Le PDG du groupe SNCF a annoncé le départ du numéro 1 de la filiale Voyageurs, Christophe Fanichet, dans un contexte social tendu depuis le succès de la grève unitaire du 10 juin. Le plan de restructuration « destination 2030 » est abandonné.
Par Naïm SAKHI
Un simple communiqué mettant fin à six années de présidence. Ce mardi 21 juillet, Jean Castex, PDG du groupe SNCF, a annoncé le départ de Christophe Fanichet, à la tête de la SA SNCF Voyageurs. « Jean Castex a souhaité impulser pour SNCF Voyageurs une nouvelle dynamique et de nouvelles orientations stratégiques », assure le groupe.
Proche de l’ex-numéro 1 du groupe Jean-Pierre Farandou, Christophe Fanichet était à la tête de SNCF Voyageurs depuis sa création, en 2020, et le principal artisan de la préparation de l’entreprise historique à l’ouverture à la concurrence. En ce sens, il entendait transformer la société anonyme par le biais d’un plan de restructuration, « destination 2030 » (D30).
Une refonte qui prévoyait de fractionner les activités de la société anonyme en quatre pôles autonomes : les services librement organisés (les activités TGV), les services conventionnés (TER, Intercités), la maintenance, et Voyages & Tech. En outre, s’agissant des TER, D30 introduisait des filiales de droit privé dédiées aux différents appels d’offres remportés par la SNCF, dans une logique d’ouverture à la concurrence.
« Pour la CGT, ce plan est l’acte de naissance d’une SNCF démantelée, cassée, sacrifiée sur l’autel de la concurrence », estime la fédération cheminote, qui prévenait « de la fin de la péréquation et de la solidarité entre les activités au profit d’une rentabilité par segment de marché ».
La SNCF observe de près les comptes de sa filiale Voyageurs pour financer le réseau
Un projet de refonte stoppé ce 21 juillet, alors que la SNCF entend lui substituer « une réorganisation de la SA Voyageurs, fondée sur les principes de décentralisation, de performance et d’unité du groupe ferroviaire ». Selon la plateforme spécialisée Mobily-cités, Jean Castex avait émis plusieurs réserves sur D30. Un moyen, aussi, pour le PDG de la SNCF de calmer la fronde sociale, après la grève unitaire (CGT, Unsa, Sud, CFDT) massive du 10 juin.
« Ce mouvement de grève a constitué une première étape et a permis de faire bouger les lignes, se félicite la CGT cheminots, la balkanisation de l’entreprise et la logique d’abaissement des droits des cheminots, sous couvert d’une ouverture à la concurrence qui s’avère d’ores et déjà comme une scandaleuse gabegie financière, est une erreur d’aiguillage qu’il faut corriger pour remettre la SNCF sur la voie du service public. »
Une période d’incertitude s’ouvre à SNCF Voyageurs, alors que l’ensemble des lignes des TER, de Transilien et d’Intercités doit être soumis à appel d’offres d’ici à 2033. De plus, près de 25 % des parts de marché sont menacés, sur les TGV, par la concurrence privée, d’ici à 2030. « Afin de renforcer l’unité du groupe ferroviaire », le conseil d’administration de SNCF Voyageurs sera présidé par Laurent Trevisani, parallèlement directeur général délégué stratégie et finances de la SNCF.
Un moyen pour la holding de regarder de près les activités de sa filiale.
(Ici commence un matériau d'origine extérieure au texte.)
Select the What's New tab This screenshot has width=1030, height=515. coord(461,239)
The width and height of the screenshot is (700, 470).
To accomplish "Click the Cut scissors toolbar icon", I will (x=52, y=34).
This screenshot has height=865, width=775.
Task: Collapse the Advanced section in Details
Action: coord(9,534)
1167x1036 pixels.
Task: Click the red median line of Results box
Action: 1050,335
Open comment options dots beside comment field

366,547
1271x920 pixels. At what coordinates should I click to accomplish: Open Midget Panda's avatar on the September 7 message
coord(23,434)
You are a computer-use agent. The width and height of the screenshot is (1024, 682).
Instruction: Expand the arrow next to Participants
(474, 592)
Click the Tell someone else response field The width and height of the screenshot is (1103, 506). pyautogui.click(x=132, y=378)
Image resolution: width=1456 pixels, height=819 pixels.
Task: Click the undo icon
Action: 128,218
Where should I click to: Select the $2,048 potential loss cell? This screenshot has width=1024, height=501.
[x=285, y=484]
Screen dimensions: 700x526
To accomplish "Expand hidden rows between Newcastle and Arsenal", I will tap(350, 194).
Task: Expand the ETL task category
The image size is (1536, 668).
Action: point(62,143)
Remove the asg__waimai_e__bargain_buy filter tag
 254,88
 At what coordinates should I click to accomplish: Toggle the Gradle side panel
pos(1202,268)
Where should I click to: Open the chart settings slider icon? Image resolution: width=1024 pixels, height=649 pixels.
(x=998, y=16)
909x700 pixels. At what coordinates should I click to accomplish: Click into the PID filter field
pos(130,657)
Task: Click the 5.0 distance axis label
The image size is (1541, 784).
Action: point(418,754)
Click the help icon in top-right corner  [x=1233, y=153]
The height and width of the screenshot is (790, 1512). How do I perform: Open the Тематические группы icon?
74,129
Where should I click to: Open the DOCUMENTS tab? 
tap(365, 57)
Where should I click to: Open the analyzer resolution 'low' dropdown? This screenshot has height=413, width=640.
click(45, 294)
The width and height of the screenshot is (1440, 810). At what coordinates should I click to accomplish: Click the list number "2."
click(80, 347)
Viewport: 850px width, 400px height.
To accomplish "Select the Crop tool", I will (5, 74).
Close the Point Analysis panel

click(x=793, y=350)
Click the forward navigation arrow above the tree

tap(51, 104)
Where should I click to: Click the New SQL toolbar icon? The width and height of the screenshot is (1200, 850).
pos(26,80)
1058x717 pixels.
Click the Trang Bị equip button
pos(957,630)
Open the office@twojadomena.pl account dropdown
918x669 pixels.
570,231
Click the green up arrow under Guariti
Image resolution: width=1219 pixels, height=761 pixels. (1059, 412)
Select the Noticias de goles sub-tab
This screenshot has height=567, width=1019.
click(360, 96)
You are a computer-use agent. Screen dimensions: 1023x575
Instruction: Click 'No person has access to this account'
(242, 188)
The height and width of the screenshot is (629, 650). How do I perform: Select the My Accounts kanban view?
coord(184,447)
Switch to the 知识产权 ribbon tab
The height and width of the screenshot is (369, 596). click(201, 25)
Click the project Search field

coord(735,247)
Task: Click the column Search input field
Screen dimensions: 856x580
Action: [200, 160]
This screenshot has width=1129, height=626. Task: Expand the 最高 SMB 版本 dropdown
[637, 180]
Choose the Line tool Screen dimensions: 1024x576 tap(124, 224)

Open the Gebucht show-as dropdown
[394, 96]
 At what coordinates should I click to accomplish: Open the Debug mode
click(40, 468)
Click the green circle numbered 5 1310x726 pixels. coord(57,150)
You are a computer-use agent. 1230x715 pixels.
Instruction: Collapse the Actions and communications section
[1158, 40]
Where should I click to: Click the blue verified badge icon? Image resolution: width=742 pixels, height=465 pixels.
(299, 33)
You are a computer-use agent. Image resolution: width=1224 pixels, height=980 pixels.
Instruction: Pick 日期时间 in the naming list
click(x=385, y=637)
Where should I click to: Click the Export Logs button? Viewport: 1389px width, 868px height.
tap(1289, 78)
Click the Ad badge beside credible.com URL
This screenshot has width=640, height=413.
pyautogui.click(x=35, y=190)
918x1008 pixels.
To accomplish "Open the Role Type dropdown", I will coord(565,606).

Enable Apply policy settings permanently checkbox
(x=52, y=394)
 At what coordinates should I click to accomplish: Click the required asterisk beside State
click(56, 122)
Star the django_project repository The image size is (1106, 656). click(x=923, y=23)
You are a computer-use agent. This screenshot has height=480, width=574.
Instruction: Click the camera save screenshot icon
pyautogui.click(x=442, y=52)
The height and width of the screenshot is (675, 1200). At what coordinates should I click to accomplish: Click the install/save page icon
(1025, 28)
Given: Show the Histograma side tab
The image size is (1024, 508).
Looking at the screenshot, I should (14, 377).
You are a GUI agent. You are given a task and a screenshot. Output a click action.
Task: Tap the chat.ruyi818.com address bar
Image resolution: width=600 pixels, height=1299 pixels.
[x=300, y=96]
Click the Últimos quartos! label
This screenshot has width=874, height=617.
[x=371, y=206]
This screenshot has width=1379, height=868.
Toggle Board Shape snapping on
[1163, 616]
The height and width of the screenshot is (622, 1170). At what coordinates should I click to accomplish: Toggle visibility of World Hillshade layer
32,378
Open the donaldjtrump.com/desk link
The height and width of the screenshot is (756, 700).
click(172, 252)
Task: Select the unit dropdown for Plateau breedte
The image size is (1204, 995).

Les bénéfices de cette dernière sont en effet redistribués à SNCF Réseau pour régénérer les infrastructures, au travers d’un fonds de concours. Pour éviter un effondrement, la SNCF doit encore trouver, avant 2028, 1 milliard d’euros supplémentaire pour atteindre un budget de 4,5 milliards par an, avant une réorientation attendue des bénéfices autoroutiers prévue d’ici à 2032.